Rewrite the lines below, changing "Describe the element at" to "Name the element at" everywhere it occurs and leaving everything else as it is.

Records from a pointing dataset
— start —

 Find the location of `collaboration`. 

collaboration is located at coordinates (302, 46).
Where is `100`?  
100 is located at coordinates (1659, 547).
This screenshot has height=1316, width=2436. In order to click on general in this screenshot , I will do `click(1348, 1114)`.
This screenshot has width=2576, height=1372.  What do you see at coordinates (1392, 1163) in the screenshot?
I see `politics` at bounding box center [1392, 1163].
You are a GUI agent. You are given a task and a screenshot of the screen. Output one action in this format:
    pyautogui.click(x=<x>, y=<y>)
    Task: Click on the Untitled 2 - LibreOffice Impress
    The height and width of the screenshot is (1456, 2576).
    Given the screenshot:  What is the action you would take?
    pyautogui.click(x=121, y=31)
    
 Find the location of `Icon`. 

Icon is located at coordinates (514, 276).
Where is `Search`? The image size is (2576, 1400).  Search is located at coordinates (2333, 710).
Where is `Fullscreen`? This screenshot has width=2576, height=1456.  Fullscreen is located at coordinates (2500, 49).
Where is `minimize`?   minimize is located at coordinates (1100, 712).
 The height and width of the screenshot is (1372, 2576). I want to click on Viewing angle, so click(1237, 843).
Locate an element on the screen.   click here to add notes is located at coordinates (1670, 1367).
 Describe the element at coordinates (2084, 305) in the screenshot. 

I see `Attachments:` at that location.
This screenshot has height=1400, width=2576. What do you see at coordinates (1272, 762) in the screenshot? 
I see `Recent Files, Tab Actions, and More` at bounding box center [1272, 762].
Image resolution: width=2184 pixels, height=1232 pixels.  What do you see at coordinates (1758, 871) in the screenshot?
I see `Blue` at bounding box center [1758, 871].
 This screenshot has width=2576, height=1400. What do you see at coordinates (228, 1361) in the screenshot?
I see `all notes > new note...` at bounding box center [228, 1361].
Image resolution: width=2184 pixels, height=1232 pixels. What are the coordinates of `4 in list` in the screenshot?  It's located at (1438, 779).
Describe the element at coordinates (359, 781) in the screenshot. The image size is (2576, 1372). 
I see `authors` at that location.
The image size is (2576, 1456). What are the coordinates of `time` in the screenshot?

— end —

• _IN RESPONSE_
 Find the location of `collaboration`. 

collaboration is located at coordinates (302, 46).
Where is `100`?  
100 is located at coordinates (1659, 547).
This screenshot has height=1316, width=2436. In order to click on general in this screenshot , I will do `click(1348, 1114)`.
This screenshot has width=2576, height=1372.  What do you see at coordinates (1392, 1163) in the screenshot?
I see `politics` at bounding box center [1392, 1163].
You are a GUI agent. You are given a task and a screenshot of the screen. Output one action in this format:
    pyautogui.click(x=<x>, y=<y>)
    Task: Click on the Untitled 2 - LibreOffice Impress
    The height and width of the screenshot is (1456, 2576).
    Given the screenshot:  What is the action you would take?
    pyautogui.click(x=121, y=31)
    
 Find the location of `Icon`. 

Icon is located at coordinates (514, 276).
Where is `Search`? The image size is (2576, 1400).  Search is located at coordinates (2333, 710).
Where is `Fullscreen`? This screenshot has width=2576, height=1456.  Fullscreen is located at coordinates (2500, 49).
Where is `minimize`?   minimize is located at coordinates (1100, 712).
 The height and width of the screenshot is (1372, 2576). I want to click on Viewing angle, so click(1237, 843).
Locate an element on the screen.   click here to add notes is located at coordinates (1670, 1367).
 Name the element at coordinates (2084, 305) in the screenshot. 

I see `Attachments:` at that location.
This screenshot has height=1400, width=2576. What do you see at coordinates (1272, 762) in the screenshot? 
I see `Recent Files, Tab Actions, and More` at bounding box center [1272, 762].
Image resolution: width=2184 pixels, height=1232 pixels.  What do you see at coordinates (1758, 871) in the screenshot?
I see `Blue` at bounding box center [1758, 871].
 This screenshot has width=2576, height=1400. What do you see at coordinates (228, 1361) in the screenshot?
I see `all notes > new note...` at bounding box center [228, 1361].
Image resolution: width=2184 pixels, height=1232 pixels. What are the coordinates of `4 in list` in the screenshot?  It's located at (1438, 779).
Name the element at coordinates (359, 781) in the screenshot. The image size is (2576, 1372). 
I see `authors` at that location.
The image size is (2576, 1456). What are the coordinates of `time` in the screenshot?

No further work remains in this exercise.